Finding of the regulated chromatin domain implies that there are factors that control its repressive state in somatic tissues, and potentiation in male germ line as it was shown, e.g. for the cluster of neuron-specific genes (
51). One potential candidate for such role would be the gene
aly, which is required for expression of wide spectrum of genes during male gametogenesis, and has been implicated in regulation of chromatin structure (
42). We analyzed the effect of
aly deficiency on expression of testes-specific genes in the
60D cluster, and found that one gene (
CK2βtes) does not require the
aly function for its transcription.
CK2βtes is located in the middle of regulated chromatin domain, being surrounded by other testes-specific genes that depend on
aly heavily.

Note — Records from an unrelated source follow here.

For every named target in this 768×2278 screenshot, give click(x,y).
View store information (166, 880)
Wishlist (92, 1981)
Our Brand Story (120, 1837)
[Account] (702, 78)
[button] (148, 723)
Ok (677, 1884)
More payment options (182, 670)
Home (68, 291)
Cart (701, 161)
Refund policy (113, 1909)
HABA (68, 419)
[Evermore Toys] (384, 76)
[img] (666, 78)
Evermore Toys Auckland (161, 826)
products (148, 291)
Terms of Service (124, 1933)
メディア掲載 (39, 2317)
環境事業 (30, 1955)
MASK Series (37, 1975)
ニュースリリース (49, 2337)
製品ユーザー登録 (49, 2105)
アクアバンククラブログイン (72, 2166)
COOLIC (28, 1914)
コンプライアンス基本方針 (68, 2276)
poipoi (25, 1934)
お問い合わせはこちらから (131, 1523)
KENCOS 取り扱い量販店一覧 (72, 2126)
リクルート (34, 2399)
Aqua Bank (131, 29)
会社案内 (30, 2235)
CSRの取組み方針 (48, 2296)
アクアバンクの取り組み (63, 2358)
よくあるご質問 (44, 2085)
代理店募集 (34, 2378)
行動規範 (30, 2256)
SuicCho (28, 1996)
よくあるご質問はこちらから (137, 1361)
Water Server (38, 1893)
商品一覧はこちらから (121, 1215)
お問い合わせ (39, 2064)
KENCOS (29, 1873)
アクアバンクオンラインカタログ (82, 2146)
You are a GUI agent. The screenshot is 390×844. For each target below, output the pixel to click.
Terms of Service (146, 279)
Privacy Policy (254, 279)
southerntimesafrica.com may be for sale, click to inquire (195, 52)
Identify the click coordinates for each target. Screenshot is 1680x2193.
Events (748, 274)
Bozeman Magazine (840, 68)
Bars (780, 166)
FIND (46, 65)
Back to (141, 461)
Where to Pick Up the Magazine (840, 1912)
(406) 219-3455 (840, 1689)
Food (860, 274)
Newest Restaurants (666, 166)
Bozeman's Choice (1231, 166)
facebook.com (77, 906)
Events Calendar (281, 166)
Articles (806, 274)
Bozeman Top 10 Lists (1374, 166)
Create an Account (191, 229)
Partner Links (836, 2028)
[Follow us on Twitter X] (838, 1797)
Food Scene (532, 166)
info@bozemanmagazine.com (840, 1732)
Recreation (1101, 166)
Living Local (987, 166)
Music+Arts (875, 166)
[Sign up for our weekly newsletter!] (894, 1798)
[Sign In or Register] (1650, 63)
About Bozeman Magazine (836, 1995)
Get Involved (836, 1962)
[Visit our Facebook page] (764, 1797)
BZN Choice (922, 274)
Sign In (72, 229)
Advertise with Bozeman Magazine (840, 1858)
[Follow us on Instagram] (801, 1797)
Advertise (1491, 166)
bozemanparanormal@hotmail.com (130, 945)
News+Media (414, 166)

Failure to ‘open’ the regulated domain due to the
aly mutation would have similar effect on all genes included in the domain. Therefore, the Aly protein is probably involved in more downstream steps of transcriptional regulation in testes.
The results presented here suggest that extensive clustering of co-expressed genes observed recently in eukaryotic genomes does in general reflect the domain organization of chromatin, although exact domain borders may not correspond to the margins of gene clusters. ‘Opening’ or ‘closing’ of chromatin domains would outline tissue specificity of expression of genes included in these domains. The chromatin organization then provides a tool for coordinated regulation of multiple genes. Pattern of ‘open’ and ‘closed’ chromatin domains along the chromosomes, if maintained through cell divisions, can shape the transcriptome of the cell lineage. Alternatively, modifications of this pattern during development may lead to the coordinated changes in the expression of gene batteries, thus establishing new cell lineages.